_Exercise brief_
What you return should be the exact lines from the one with "Instruction: Click the" to the end of the records below, both included, and no pictures.
-- Given entries follows --
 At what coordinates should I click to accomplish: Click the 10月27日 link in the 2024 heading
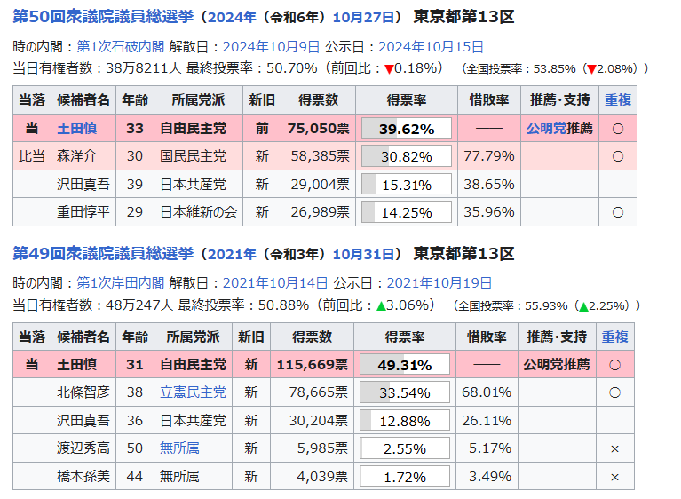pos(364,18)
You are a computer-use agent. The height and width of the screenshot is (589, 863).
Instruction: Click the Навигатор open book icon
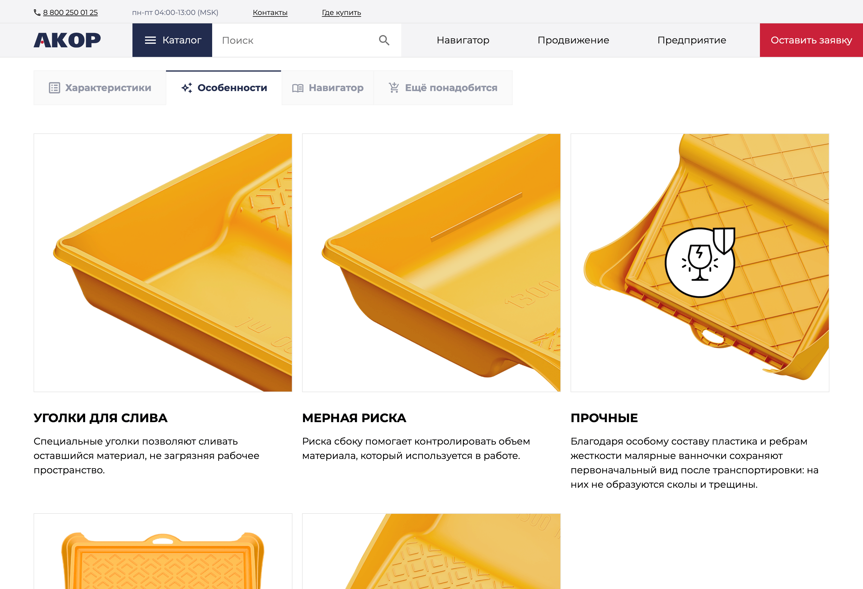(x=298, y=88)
-- Given entries concluded --
_Task response_
Instruction: Click the Навигатор open book icon
(x=298, y=88)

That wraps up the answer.